Time.  When you are setting out there is seemingly endless time to write, at least until life intervenes, and things like school, love, marriage, children, mortgages, and housing come about.  Then there is that JOB, the great time-sucking machine that drains your energy even as it nourishes you and yours.

But still you preserve a small sanctuary, a fragment of time where there is nothing but you, your muse, and a blank sheet of paper*  onto which you will pour your soul. But the kids need attention, your spouse needs food in the house, and you've got to have some social life, don't you? Time begins to slip through your fingers.

First you skip an hour of writing, then it's an evening, a weekend, or vacation time. Little by little your sanctuary of writing time is eroded.  When you do manage to wrest some time for the muse you suddenly find that she has abandoned you, fled to visit some hack with no talent who will probably get a fucking Nebula or Hugo for their illiterate work.
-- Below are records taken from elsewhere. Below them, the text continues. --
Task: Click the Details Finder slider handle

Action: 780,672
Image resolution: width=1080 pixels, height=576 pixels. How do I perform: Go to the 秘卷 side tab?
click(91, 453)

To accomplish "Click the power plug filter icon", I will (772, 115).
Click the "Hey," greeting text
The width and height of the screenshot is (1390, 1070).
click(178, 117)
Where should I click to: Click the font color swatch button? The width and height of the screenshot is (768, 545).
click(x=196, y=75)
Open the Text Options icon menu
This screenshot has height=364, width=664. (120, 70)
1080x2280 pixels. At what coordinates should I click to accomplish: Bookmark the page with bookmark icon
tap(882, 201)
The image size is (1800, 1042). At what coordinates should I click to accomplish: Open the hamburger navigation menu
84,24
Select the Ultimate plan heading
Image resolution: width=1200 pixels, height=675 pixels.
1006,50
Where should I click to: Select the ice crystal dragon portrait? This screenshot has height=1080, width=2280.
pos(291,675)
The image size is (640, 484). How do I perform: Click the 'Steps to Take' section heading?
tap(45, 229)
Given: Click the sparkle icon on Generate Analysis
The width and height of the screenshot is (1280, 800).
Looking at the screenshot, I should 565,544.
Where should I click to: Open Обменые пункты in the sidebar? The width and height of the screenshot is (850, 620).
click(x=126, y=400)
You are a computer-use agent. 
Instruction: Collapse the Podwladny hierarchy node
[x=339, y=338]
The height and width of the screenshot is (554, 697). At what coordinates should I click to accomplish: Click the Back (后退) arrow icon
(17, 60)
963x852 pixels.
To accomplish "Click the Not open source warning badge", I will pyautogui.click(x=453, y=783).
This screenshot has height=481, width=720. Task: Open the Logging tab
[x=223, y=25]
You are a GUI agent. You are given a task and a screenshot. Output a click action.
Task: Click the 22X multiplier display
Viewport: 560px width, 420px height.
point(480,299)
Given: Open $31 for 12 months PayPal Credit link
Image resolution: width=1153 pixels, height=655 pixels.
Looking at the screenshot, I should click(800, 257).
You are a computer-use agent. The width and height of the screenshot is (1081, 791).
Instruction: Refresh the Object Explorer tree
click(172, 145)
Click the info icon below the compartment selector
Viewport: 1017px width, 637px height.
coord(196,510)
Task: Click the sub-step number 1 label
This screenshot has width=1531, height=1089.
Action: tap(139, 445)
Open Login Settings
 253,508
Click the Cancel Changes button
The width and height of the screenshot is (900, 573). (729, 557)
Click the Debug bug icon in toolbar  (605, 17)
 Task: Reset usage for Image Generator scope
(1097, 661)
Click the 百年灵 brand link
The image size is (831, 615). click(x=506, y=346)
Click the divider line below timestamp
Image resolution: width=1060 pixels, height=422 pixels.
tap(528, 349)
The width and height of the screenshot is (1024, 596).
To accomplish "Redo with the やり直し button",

So you stare at the blank sheet of paper* and wait for the words to come, the inspiration to lift you to rapturous realms of poesy, to set  your fingers dancing on the keys.

Uncertainty starts as a small worry: what if you no longer have the spark that set your feet on the climb to greatness. What if you have already used up what little talent you might have had? What if the family, job, and friends have drained you of all your creative energy?

Over the years these doubts pile up as you struggle to eke out writing time - a paragraph here, a line there, an idea for a complete scene, or even GASP a novel!  You begin to think that it is a senseless venture, this writing urge, this pathetic attempt to talk to the universe and explain some aspect of the messy lives we all live.  Nevertheless, you keep on as best you can and even if you never achieve the heights you desired you will know that you have done your very best.

That's all a writer can hope for.

*This is a metaphor for computer, for God's sake!